We'd have done that, but for the highway blockades. Sitt had studied lyssavirus at university and knew the risks. We were extremely careful, catching and carrying Barrie in a fire jacket. Still, what we did is not advisable.
Barrie's first carer Anne found he had a bruised wing membrane and an ear injured probably by Thursday's fire. It's likely his mum dropped him escaping the blaze.
The one-month-old grey-headed flying fox will live, but his species is suffering as bats starve along the eastern seaboard.
South Coast wildlife rescue volunteers are receiving bats in unprecedented numbers.
Flying fox co-ordinator and manager of Shoalhaven Bat Clinic and Sanctuary Janine Davies said bats had lost their food sources further north and were migrating.
"What appears to be happening is babies are being abandoned by mothers, which in itself is unusual. They are all underweight," she said.
"The animals are likely flying south in search of food because drought has decreased their food source."
Mothers have grown underweight, stopped lactating and their babies have fallen off.
About 1500 bats have died in the region since November 20. Volunteers have taken in more than 100 babies, and wildlife groups further north have had to take some of the bats into care.
Ms Davies said those figures didn't include bat colonies volunteers hadn't accessed following fires, or others that were unknown to Wildlife Rescue South Coast.
"It's just horrific, and the point we need to get across to people is that without this keystone species, a number of eucalyptus species will cease to be pollinated and without eucalyptus we would have no koalas, possums and birds, all our native species that rely on these trees," Ms Davies said.
"They are known as our night time pollinators."
The true number of flying foxes killed in the Currowan bushfire will likely never be known.
"The problem is with flying foxes and fire, most of the time we won't see anything, any result, because the trees get burnt, they get stuck in there, they get incinerated," Ms Davies said.
"Some colonies are unknown so we don't know that we've lost them."
Other wildlife rescue volunteers are receiving king parrots, kookaburras and magpies as drought starves them of their usual food sources.
Wildlife Rescue South Coast bird co-ordinator Jenny Packwood said fledglings arriving for care were very thin, abandoned by their parents as seeds and fruit had become scarce.
"You can feel their chest bones and that's not right for baby birds," she said.
Volunteers are beginning to see the signs of damage brought by fire to local wildlife.

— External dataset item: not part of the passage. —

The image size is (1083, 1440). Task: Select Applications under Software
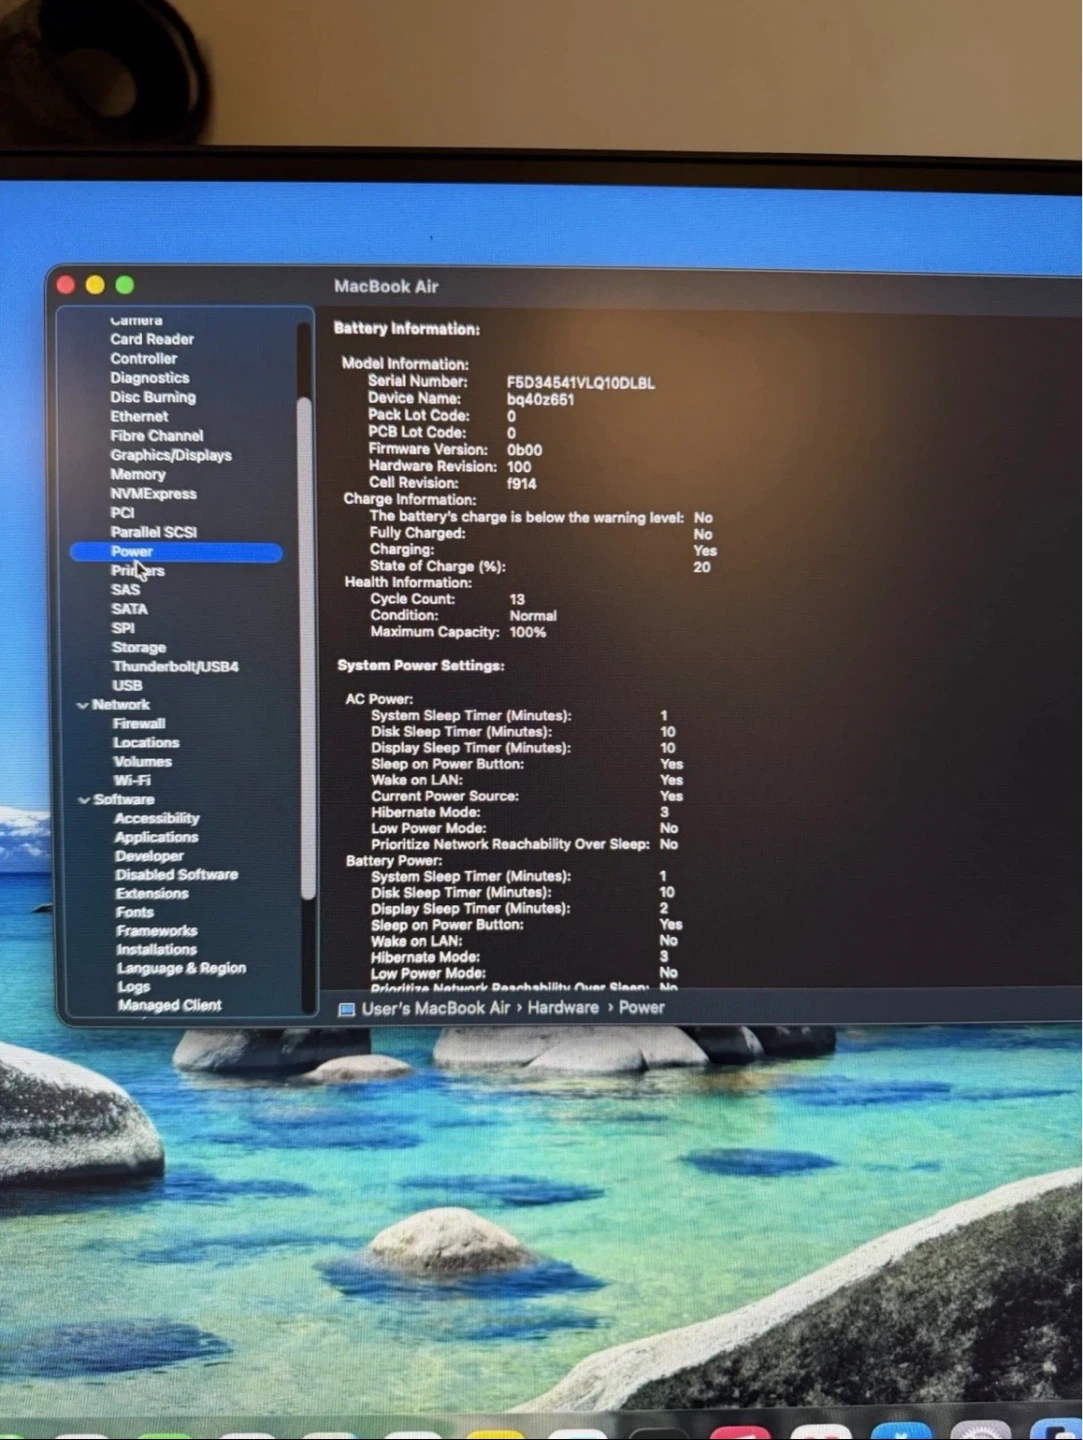156,838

A Wildlife Rescue South Coast member is caring for two kangaroo joeys, one missing half of each of its ears due to fire.
Another member at Kioloa has had to euthanise baby kangaroos and wallabies too badly injured by fire.
The wildlife rescue group is liaising with the NSW government and could get to the fire ground as early as Tuesday.
"That's when we will find out what happened," Ms Packwood said.
Pygmy possums and sugar gliders live in the district, and it's unknown if they've survived the Currowan bushfire.
"It's a sad event, devastating for our wildlife," Ms Packwood said.
Volunteers are run off their feet trying to look after drought-affected bats, in addition to the species they usually foster.
Barrie was the first flying fox bought to Wildlife Rescue South Coast since the fires. Ms Davies will raise him until he's ready to return to the wild in three months.
She's rearing another five baby bats already, and works full-time. They need feeding every few hours. Ms Davies isn't getting much sleep.
"They are hungry and like human babies they are telling you," she said.
The baby bats will live on a diet of milk, moving onto fruit and blossoms when they grow.
"They have to bond with you, and you bond with them, and they have to believe you're their mother," Ms Davies said.
In several weeks they'll move into "creche", when they interact less with humans and spend time with a full-grown bat, who teaches them to be an adult of their species.
Once they've reached the right weight and learnt to fly distances in an aviary, they'll join a wild bat colony.